▶ [TASK]: For the records that follow, please set down exactly the lines between the one holding "Screen dimensions: 1456x819 At" and the one holding "Given: Click the info", inclusive, and only those.
+++ SUPPLIED DATA
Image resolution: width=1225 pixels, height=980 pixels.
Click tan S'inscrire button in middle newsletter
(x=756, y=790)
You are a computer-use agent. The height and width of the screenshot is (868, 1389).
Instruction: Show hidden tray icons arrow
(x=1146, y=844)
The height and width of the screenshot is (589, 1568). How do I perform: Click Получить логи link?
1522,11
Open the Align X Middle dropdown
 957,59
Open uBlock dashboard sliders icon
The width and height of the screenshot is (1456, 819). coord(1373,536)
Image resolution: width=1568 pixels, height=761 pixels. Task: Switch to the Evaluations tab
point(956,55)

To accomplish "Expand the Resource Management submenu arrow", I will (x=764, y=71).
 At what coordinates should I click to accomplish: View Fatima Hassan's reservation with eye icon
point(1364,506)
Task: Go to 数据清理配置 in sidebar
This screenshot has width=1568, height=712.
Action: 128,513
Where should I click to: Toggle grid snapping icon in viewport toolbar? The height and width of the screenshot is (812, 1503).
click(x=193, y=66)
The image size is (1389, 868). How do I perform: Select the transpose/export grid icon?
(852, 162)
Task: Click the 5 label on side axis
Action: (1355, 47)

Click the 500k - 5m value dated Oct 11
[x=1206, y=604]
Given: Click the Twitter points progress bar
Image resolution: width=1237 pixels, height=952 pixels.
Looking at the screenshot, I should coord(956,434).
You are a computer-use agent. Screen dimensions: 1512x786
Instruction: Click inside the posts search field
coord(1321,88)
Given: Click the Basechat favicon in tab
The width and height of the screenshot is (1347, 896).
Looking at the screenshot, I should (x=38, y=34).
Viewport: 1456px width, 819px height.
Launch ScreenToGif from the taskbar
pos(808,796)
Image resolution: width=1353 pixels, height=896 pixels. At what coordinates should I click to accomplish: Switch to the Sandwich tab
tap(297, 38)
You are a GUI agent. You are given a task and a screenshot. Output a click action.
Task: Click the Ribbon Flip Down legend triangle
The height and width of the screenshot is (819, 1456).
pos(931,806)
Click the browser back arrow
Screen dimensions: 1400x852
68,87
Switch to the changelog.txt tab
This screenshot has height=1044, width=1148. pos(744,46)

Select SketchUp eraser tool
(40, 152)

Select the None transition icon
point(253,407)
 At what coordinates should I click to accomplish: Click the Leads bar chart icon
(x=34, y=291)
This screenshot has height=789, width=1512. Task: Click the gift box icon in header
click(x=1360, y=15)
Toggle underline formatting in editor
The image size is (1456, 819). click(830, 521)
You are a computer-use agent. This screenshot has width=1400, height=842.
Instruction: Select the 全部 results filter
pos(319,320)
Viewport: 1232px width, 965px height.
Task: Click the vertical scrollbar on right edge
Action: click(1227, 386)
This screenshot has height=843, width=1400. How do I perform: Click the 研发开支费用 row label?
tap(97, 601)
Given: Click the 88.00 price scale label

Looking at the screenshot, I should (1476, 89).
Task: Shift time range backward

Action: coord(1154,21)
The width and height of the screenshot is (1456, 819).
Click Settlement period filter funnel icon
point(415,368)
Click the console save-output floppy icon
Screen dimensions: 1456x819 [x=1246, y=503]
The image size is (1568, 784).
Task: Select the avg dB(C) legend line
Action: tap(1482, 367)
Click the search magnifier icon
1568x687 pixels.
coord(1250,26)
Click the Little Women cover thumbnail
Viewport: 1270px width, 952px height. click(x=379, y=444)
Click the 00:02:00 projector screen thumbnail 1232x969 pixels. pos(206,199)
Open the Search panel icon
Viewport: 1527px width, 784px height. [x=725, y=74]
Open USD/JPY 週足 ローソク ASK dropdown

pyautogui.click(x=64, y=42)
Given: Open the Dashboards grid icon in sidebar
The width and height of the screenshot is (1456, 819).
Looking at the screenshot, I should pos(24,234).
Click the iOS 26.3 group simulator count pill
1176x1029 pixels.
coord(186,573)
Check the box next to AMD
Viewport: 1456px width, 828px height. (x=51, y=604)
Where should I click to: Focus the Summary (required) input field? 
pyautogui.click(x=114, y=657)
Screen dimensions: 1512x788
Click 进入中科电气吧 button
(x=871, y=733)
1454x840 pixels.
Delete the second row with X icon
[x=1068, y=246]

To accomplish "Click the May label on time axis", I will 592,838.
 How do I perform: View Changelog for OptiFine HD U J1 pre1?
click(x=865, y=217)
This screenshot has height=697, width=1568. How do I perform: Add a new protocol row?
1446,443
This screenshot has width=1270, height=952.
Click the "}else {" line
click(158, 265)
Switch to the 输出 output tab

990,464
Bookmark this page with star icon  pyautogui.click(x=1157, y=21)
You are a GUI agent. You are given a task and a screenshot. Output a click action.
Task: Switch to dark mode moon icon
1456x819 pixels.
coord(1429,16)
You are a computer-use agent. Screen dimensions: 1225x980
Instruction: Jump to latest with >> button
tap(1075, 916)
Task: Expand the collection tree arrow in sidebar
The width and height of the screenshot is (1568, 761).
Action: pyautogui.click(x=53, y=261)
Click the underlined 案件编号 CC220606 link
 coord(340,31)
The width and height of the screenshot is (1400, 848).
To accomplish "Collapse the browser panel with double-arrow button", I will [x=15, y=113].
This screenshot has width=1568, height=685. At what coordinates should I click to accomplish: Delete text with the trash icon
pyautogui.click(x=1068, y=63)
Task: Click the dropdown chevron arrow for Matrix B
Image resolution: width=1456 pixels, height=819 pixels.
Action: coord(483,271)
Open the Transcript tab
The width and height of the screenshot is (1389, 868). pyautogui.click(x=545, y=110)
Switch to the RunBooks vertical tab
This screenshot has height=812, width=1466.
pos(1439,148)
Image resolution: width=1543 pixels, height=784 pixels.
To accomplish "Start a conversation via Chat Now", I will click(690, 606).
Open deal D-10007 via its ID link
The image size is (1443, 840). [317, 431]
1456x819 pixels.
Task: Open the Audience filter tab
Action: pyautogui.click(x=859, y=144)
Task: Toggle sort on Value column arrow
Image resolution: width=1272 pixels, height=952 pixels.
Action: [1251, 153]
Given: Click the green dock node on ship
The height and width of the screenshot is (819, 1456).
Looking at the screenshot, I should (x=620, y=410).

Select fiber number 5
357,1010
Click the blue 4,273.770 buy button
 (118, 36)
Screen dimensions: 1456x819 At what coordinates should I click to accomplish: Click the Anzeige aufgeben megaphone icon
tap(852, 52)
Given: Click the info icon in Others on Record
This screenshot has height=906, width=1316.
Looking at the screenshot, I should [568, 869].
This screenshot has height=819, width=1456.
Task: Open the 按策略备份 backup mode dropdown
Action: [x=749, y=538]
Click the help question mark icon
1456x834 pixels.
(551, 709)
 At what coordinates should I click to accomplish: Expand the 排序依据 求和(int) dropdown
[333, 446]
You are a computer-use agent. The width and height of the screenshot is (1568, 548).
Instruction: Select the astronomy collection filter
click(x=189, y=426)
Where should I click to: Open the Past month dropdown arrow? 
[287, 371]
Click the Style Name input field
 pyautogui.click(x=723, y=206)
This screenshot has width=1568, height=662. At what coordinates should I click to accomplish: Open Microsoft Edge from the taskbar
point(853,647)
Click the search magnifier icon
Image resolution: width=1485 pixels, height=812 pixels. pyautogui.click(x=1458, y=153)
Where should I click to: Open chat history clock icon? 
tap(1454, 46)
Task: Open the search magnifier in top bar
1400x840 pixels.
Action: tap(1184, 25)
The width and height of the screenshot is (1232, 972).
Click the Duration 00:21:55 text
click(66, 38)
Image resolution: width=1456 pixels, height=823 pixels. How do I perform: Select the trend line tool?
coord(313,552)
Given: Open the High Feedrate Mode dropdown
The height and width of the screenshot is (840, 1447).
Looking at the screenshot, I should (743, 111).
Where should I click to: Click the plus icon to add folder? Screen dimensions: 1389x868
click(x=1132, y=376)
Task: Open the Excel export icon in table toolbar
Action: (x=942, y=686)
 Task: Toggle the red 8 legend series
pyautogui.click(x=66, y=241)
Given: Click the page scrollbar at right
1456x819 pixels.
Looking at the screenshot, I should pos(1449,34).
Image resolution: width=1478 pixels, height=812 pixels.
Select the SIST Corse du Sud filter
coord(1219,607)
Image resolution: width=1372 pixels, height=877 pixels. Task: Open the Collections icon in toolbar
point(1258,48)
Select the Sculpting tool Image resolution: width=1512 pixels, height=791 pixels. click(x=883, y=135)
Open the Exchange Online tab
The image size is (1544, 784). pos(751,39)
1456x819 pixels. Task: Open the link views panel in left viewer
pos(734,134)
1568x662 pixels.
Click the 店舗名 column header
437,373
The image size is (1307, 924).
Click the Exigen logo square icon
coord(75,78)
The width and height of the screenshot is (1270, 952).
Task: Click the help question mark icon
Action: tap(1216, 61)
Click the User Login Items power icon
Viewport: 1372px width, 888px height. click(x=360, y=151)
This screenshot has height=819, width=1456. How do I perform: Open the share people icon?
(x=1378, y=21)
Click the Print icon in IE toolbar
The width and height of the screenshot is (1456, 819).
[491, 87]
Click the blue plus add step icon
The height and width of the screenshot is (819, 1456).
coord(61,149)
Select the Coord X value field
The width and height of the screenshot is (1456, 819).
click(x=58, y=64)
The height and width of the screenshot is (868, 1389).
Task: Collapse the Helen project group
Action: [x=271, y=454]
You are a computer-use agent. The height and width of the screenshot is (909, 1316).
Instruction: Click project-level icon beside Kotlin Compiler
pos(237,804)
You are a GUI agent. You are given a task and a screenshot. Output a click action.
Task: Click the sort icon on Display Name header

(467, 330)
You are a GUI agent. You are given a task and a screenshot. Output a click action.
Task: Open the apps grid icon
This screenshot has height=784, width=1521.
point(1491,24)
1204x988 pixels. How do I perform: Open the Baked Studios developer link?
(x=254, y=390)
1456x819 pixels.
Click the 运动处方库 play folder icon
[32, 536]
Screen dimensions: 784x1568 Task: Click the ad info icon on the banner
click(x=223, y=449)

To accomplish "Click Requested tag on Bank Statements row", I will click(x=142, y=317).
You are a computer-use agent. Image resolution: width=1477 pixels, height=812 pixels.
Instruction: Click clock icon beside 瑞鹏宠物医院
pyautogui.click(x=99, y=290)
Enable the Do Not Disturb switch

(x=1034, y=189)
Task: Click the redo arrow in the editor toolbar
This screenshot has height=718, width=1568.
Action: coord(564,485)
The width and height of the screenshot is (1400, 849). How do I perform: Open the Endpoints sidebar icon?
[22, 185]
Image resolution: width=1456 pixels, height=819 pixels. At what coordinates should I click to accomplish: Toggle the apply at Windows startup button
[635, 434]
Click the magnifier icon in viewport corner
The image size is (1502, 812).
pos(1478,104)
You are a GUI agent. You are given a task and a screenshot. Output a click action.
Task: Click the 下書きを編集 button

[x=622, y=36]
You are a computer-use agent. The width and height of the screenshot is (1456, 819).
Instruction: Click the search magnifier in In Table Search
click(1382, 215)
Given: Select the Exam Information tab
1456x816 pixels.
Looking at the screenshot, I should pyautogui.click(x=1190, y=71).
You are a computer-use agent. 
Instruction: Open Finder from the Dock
++++++
▶ [ANSWER SPACE]:
Screen dimensions: 1456x819 At what coordinates should I click to accomplish: Click the Anzeige aufgeben megaphone icon
tap(852, 52)
Given: Click the info icon in Others on Record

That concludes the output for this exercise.